### CONSIGNA DE TRABAJO A
De acuerdo con el fragmento sobre el desprecio por la ciencia, ¿por qué la confianza epistémica es uno de los pilares fundamentales de la vida colectiva? Responde en una o dos oraciones.
### CONSIGNA DE TRABAJO B
Transcribe del fragmento sobre el desprecio por la ciencia el pasaje que comienza en "Hace pocos días, Donald" y termina en "de lo manipulado.".

### FRAGMENTO DE LA PÁGINA
####
Hace pocos días, Donald Trump declaró que el paracetamol podría causar autismo, e incluso se atrevió a recomendar un medicamento alternativo. Aunque parezca una excentricidad más del presidente estadounidense, sus palabras ilustran con inquietante claridad una tendencia peligrosa: el desprecio activo por la ciencia, especialmente cuando entra en tensión con intereses políticos o económicos. No se trata solo de ignorancia. Se trata de una operación deliberada para debilitar uno de los pilares más fundamentales de la vida colectiva: la confianza epistémica. Esa confianza básica que permite distinguir lo verdadero de lo fabricado, lo verificado de lo manipulado.
####
### DATOS REGISTRADOS
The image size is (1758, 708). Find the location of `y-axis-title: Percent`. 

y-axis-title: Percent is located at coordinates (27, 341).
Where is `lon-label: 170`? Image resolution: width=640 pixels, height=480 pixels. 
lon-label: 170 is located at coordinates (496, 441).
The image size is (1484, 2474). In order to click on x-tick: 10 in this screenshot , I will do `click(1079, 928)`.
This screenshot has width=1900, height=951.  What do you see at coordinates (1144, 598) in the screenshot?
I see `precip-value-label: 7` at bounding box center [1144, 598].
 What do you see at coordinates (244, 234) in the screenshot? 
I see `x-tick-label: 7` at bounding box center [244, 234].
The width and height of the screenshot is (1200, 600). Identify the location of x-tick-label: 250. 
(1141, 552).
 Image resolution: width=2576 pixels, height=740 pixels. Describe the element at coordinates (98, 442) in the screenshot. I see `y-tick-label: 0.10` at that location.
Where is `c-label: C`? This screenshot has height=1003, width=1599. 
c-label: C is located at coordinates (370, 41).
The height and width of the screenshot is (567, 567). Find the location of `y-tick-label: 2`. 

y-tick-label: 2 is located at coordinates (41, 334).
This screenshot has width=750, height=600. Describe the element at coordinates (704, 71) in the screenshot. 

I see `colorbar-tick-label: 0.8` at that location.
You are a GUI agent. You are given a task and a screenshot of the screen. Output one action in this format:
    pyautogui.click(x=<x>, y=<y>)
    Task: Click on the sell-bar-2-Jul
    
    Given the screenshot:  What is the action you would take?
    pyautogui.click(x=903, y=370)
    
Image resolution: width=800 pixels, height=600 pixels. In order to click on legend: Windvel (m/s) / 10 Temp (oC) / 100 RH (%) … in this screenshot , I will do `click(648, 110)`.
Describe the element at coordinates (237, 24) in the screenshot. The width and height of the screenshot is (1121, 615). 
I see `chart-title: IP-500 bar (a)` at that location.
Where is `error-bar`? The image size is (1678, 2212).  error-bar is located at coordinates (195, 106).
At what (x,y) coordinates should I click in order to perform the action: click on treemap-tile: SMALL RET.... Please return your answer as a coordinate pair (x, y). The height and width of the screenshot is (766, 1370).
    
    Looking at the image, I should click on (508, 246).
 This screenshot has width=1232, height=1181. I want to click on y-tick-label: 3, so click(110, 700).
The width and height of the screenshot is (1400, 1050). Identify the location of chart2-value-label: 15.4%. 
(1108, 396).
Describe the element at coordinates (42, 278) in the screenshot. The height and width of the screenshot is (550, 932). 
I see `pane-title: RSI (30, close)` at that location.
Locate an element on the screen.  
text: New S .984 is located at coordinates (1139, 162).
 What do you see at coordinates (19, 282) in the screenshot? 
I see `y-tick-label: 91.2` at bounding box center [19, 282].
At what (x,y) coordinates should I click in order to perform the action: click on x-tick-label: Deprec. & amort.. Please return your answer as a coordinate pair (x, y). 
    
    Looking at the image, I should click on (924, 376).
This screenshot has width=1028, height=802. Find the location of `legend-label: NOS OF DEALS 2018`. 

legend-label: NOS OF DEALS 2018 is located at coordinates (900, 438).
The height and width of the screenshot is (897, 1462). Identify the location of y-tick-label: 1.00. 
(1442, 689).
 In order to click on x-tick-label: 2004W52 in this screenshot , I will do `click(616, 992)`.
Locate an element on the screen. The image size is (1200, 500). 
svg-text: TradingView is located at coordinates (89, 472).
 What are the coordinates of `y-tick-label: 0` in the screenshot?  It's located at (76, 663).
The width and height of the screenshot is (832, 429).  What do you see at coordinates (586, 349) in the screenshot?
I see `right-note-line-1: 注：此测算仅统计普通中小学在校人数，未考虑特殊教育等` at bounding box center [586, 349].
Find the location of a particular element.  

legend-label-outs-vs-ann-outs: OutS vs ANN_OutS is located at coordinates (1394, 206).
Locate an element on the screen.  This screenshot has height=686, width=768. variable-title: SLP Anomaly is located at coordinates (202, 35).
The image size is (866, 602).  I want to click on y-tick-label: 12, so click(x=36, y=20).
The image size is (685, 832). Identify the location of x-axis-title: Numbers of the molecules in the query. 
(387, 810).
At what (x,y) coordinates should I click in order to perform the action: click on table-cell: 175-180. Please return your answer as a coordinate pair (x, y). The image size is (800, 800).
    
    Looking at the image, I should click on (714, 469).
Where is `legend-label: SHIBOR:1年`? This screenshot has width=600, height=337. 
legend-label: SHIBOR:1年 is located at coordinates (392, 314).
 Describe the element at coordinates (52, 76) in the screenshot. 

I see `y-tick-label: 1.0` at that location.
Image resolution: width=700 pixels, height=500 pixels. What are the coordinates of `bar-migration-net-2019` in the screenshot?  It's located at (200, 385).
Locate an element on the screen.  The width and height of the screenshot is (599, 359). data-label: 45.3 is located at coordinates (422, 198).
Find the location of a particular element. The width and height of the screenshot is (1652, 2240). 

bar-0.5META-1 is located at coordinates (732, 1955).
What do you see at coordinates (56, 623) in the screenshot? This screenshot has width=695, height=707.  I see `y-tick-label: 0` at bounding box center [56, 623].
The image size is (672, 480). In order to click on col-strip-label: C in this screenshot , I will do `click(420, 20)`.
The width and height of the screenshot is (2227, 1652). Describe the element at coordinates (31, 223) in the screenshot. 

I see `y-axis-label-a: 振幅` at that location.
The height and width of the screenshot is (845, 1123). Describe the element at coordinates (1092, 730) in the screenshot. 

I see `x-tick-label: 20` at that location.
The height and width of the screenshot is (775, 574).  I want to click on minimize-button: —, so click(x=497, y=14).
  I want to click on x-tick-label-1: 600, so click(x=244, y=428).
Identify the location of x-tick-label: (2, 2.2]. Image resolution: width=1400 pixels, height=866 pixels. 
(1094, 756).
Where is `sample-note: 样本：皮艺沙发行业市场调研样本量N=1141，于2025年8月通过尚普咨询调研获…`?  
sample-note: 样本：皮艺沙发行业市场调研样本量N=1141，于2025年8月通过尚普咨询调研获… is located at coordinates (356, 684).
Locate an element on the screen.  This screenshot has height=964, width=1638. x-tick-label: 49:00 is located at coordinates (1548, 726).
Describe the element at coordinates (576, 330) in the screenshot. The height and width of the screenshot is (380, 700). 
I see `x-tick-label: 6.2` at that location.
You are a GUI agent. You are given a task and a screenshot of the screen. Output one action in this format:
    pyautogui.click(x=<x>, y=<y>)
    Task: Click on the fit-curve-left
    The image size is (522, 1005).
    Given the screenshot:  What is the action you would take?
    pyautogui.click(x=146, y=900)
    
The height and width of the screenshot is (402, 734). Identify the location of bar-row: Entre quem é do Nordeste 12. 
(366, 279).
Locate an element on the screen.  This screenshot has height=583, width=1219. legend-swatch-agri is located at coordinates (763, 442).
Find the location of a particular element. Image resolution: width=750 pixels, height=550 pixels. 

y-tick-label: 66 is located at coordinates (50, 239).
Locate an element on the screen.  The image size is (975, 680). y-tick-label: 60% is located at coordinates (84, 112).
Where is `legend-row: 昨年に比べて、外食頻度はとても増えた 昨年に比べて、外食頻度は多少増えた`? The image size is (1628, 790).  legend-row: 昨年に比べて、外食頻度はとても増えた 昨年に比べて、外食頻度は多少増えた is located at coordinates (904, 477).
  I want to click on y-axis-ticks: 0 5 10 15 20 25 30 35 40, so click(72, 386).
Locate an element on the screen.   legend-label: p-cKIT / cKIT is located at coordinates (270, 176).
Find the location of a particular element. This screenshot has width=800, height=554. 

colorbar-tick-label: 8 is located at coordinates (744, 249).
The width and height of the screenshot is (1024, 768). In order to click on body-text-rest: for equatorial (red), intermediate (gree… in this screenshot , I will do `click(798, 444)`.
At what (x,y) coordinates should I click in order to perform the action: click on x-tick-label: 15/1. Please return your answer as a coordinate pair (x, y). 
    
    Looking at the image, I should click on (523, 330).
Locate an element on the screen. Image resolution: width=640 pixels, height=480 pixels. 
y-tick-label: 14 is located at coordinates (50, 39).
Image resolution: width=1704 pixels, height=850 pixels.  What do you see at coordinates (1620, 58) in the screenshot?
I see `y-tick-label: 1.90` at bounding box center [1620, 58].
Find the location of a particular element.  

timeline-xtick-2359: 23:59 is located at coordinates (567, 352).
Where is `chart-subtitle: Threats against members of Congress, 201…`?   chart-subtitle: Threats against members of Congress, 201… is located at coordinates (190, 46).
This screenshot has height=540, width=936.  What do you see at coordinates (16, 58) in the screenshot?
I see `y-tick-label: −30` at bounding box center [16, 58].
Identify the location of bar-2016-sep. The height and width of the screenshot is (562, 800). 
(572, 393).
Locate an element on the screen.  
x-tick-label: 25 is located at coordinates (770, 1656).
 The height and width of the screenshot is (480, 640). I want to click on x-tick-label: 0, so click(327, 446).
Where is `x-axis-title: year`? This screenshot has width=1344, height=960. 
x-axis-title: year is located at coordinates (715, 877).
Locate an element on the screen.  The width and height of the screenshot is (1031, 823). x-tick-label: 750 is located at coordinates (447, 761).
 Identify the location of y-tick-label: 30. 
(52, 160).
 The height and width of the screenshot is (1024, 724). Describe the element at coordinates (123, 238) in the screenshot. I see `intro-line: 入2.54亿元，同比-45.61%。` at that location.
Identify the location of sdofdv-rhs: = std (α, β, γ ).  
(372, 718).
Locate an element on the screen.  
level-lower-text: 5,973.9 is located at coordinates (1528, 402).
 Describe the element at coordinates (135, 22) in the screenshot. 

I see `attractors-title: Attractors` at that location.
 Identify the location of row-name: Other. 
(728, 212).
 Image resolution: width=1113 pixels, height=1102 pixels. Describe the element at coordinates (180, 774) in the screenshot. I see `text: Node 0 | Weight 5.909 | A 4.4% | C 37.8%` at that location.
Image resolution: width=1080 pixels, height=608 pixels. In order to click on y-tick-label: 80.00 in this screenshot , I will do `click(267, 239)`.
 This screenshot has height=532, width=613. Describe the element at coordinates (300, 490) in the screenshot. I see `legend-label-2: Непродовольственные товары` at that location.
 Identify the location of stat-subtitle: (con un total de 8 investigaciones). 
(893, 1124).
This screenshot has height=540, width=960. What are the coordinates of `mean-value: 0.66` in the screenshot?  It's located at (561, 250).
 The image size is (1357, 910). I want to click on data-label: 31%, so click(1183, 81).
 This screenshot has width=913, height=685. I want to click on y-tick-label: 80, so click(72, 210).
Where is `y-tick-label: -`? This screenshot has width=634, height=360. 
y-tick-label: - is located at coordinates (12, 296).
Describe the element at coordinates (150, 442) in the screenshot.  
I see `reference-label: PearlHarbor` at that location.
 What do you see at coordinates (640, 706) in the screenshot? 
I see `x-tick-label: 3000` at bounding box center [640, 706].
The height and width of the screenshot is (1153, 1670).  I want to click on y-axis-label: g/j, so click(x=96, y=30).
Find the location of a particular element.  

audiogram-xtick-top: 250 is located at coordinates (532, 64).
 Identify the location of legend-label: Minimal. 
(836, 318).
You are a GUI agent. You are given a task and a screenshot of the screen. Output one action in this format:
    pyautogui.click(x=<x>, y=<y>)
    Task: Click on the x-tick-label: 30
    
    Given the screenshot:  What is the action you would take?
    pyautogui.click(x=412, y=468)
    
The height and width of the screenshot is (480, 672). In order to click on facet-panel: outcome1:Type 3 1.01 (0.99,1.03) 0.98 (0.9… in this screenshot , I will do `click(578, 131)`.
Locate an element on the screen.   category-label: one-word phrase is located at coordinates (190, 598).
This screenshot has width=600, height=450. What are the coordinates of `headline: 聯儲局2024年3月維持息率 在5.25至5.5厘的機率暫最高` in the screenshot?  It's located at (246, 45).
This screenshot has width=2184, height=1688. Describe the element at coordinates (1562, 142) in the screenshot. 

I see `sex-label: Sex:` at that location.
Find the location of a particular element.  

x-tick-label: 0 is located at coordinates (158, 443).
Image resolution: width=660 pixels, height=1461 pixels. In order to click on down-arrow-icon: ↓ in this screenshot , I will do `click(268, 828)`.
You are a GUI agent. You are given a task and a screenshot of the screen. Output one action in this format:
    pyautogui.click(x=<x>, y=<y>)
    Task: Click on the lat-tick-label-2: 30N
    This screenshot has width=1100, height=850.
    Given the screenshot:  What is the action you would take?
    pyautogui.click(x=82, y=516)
####
### RESPUESTA FINAL A
Es la confianza básica que permite distinguir lo verdadero de lo fabricado y lo verificado de lo manipulado.

### RESPUESTA FINAL B
Hace pocos días, Donald Trump declaró que el paracetamol podría causar autismo, e incluso se atrevió a recomendar un medicamento alternativo. Aunque parezca una excentricidad más del presidente estadounidense, sus palabras ilustran con inquietante claridad una tendencia peligrosa: el desprecio activo por la ciencia, especialmente cuando entra en tensión con intereses políticos o económicos. No se trata solo de ignorancia. Se trata de una operación deliberada para debilitar uno de los pilares más fundamentales de la vida colectiva: la confianza epistémica. Esa confianza básica que permite distinguir lo verdadero de lo fabricado, lo verificado de lo manipulado.